Waldfischbach-Burgalben
Aldi plant Umzug: Weiteres Wegstück Richtung Burgalben geebnet
Ganz entscheidend war ein Notartermin Ende Dezember. Bei diesem Termin wurden die notwendigen Grundstücke an Aldi übertragen. Darüber informierte Bürgermeister Michael Ostreicher (BWB) den Gemeinderat. Zwischenzeitlich hatte die Gemeindeführung ein Gespräch mit Aldi über die weiteren Schritte.
Aldi wird an den Standort umziehen, an dem das Unternehmen einst seinen ersten Markt in Waldfischbach-Burgalben eröffnet hatte. In den ersten Umzugsplanungen aus dem Jahre 2020 war vorgesehen gewesen, dass in Verlängerung der Tankstelle Fröhlich ein komplett neuer Markt gebaut wird. Zwischenzeitlich habe Aldi die Pläne aus Kostengründen geändert, erläuterte der für das Bauen zuständige Beigeordnete Herbert Beihl (CDU).
Bestehendes Gebäude wird erweitert
Aldi wird das bestehende Gebäude – in dem nach dem Auszug von Aldi weitere Märkte, zuletzt ein Schuhlager, untergebracht waren – weiter nutzen, umbauen und nach hinten in Richtung Schwarzbach erweitern. Die Struktur- und Genehmigungsdirektion Süd (SGD) hatte gefordert, dass der Bereich, in dem Aldi baut, genau festgehalten wird. Im geänderten Entwurf für das Einzelhandelskonzept ging man noch von den vormaligen Plänen des Discounters aus. Damit, erläuterte Beihl, würden die Abgrenzungen nicht stimmen, da Aldi nun anders plant. Das wurde noch geändert.

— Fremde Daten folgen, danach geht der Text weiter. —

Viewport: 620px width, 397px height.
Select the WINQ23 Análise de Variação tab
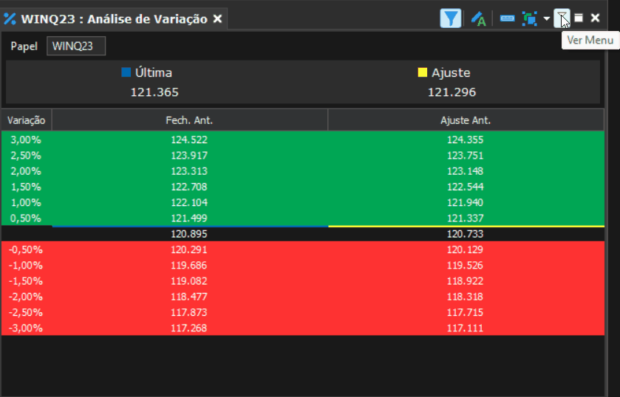[x=114, y=19]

Während der längeren Verhandlungsphase über die Grundstücke war bereits ein Zielabweichungsverfahren bei der SGD Süd eingeleitet worden. Das war notwendig, weil die Gemeinde seit 2013 ein Einzelhandelskonzept hat und der geplante Standort in Burgalben nicht in dem im Konzept ausgewiesenen zentralen Versorgungsbereich liegt, in dem Märkte gebaut werden dürfen. Dieser befindet sich in der Hauptstraße im Ortsteil Waldfischbach.
Weiterer Markt von Änderung betroffen
Der Zielabweichung, um einen großflächigen Supermarkt auch im Ortsteil Burgalben anzusiedeln, hatte die SGD im Februar 2023 zugestimmt. Unter der Voraussetzung, dass die Gemeinde ihr Einzelhandelskonzept in den dafür notwendigen Passagen ändert. Das zu tun, hatte der Gemeinderat bereits beschlossen. Allerdings erst dann, wenn die Voraussetzungen geschaffen und die Grundstücke gesichert sind. Da das nun der Fall ist, hat der Rat das von der Gesellschaft für Markt- und Absatzforschung fortgeschriebene Konzept verabschiedet.

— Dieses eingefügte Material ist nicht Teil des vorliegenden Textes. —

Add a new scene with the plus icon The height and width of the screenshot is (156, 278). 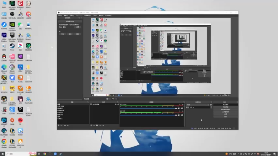[x=59, y=125]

Die Änderungen betreffen einen weiteren Discounter in Waldfischbach-Burgalben. Den Netto-Markt in der Welschstraße am Ortsausgang Richtung Heltersberg. Netto hatte beantragt seine Filiale erweitern zu können. Auch dafür wurden die Voraussetzungen geschaffen. Zwischenzeitlich gibt es für die Erweiterungspläne bereits eine Baugenehmigung. Die konnte erteilt werden, weil Netto für sein Vorhaben keinen Bebauungsplan benötigt.
Hier greife Paragraf 34 des Baugesetzbuches, der besagt, dass Bauvorhaben innerhalb der im Zusammenhang bebauten Ortsteile zulässig sind, wenn sie sich nach Art und Maß der baulichen Nutzung in die nähere Umgebung einfügen, erläuterte Beihl. Bei Aldi sieht das anders aus. In diesem Fall muss die Gemeinde einen vorhabenbezogenen Bebauungsplan aufstellen. Das wird auf Ortsebene der nächste Schritt sein.